You can really use any kind of stock you have on hand. If you make your own or buy it premade, opt for vegetable, beef, or chicken stock. They are all good, and it tastes better than using straight water for this turkey chili recipe.
Is Keto Turkey Chili Good For You?
Yes, it’s loaded with nutrients, and that’s why it’s such a great recipe. It tastes great and has nutrient-rich ingredients as well. Here is a breakdown of just a few of the vitamins and minerals you get when you are munching on it.
- Ground Turkey – You’ll be happy to know that ground turkey is a great ingredient to add to your recipes! It’s full of zinc, potassium, vitamin B6, vitamin B12, selenium, magnesium, and niacin.
- Onions – Using chopped onions adds a great amount of fiber, vitamin C, folic acid, iron, and calcium. Yum!
- Peppers – Vitamin C, folate, potassium, vitamin K, and vitamin E are just a few things you get when you eat peppers. They are so good for you.
How Do You Store Chili?
You can store the leftover turkey chili in containers with a tight-fitting lid and place it in the refrigerator. It’s wonderful if you like to meal prep! You can make up a batch early in the week and grab out what you need for a quick lunch or dinner. The soup will last 4-5 days in the fridge.

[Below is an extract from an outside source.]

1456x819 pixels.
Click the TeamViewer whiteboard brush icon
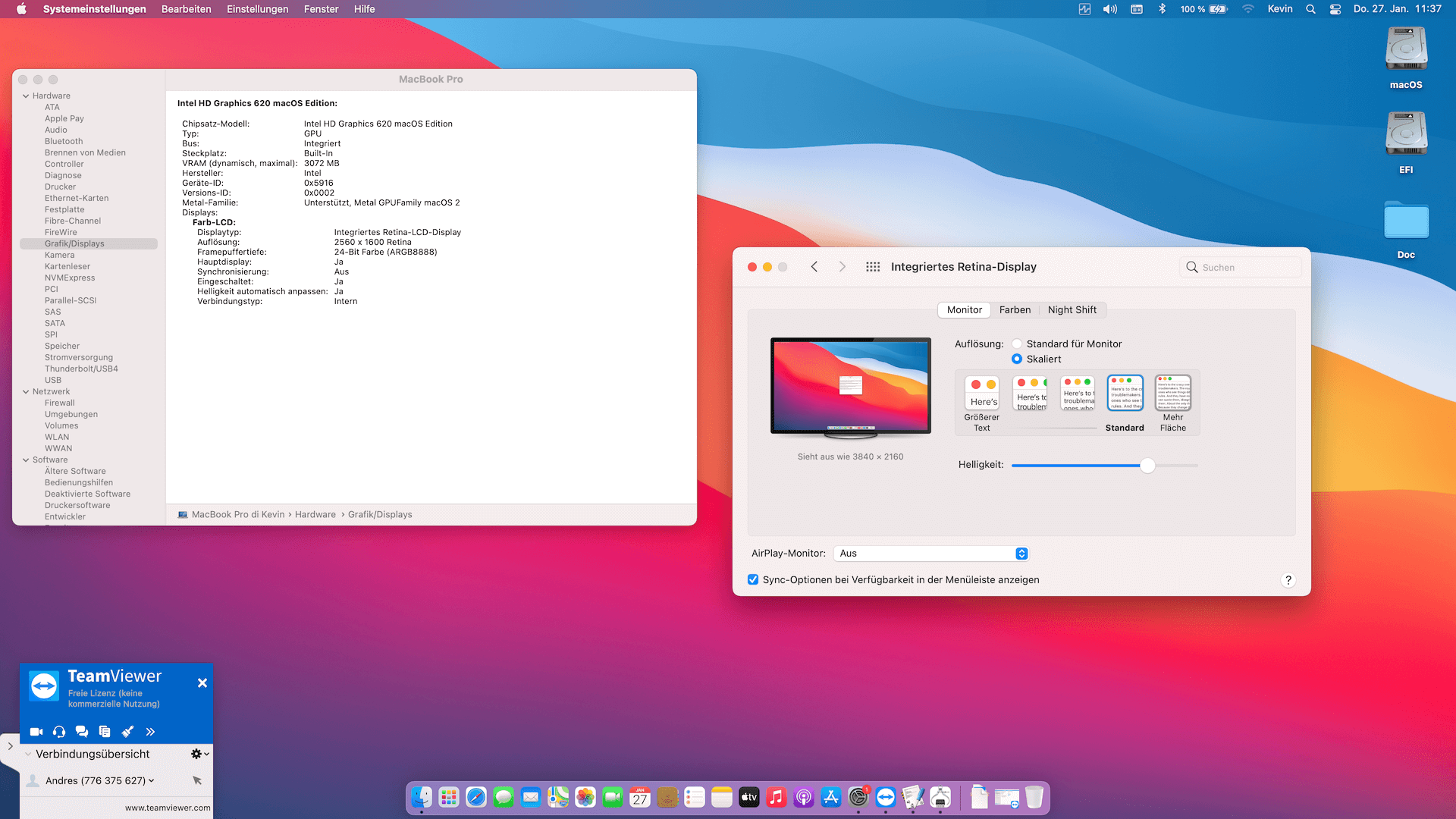127,732
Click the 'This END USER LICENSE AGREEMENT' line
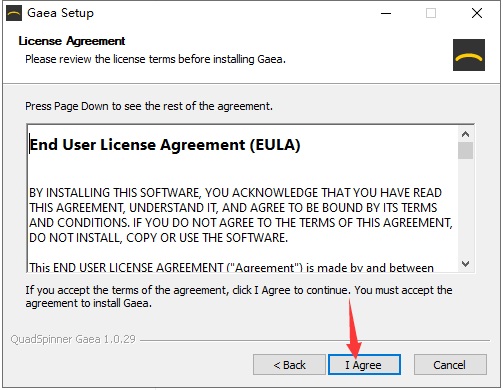The image size is (503, 390). click(x=231, y=267)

If you aren’t able to eat all the chili in 4-5 days, you can freeze it to eat later. Put it in a freezer-safe container or even a freezer-bag. I like to use freezer bags for soup because you can pour it in and lay it flat. Then once it’s all the way frozen, you can move it, and it will help save space in your freezer.
Looking for more delicious soups? Try some of these!
- 2 tbsp olive oil
- 2 lbs ground turkey
- 2 cups peppers seeded and diced
- 1 cup chopped onions
- 4 cloves garlic chopped
- 1 can diced tomatoes 15 oz
- 2 cups stock
- 2 tbsp chili powder
- 2 tsp salt
- 1/2 tsp cumin
- 1/2 tsp Italian seasoning
- 1/4 tsp cayenne pepper or to taste
- 1/4 tsp freshly ground black pepper
OPTIONAL (at end)
- 1-2 tsp xanthan gum
- Brown the meat on the saute setting.
- Add everything else and stir together.
- Cook on manual high for 10 minutes.
- Let the pressure release naturally for 5 minutes. Then you can quick release the lid.
- If you would like to thicken your chili add 1-2 tsp of xanthan gum and stir. It will thicken in a few minutes.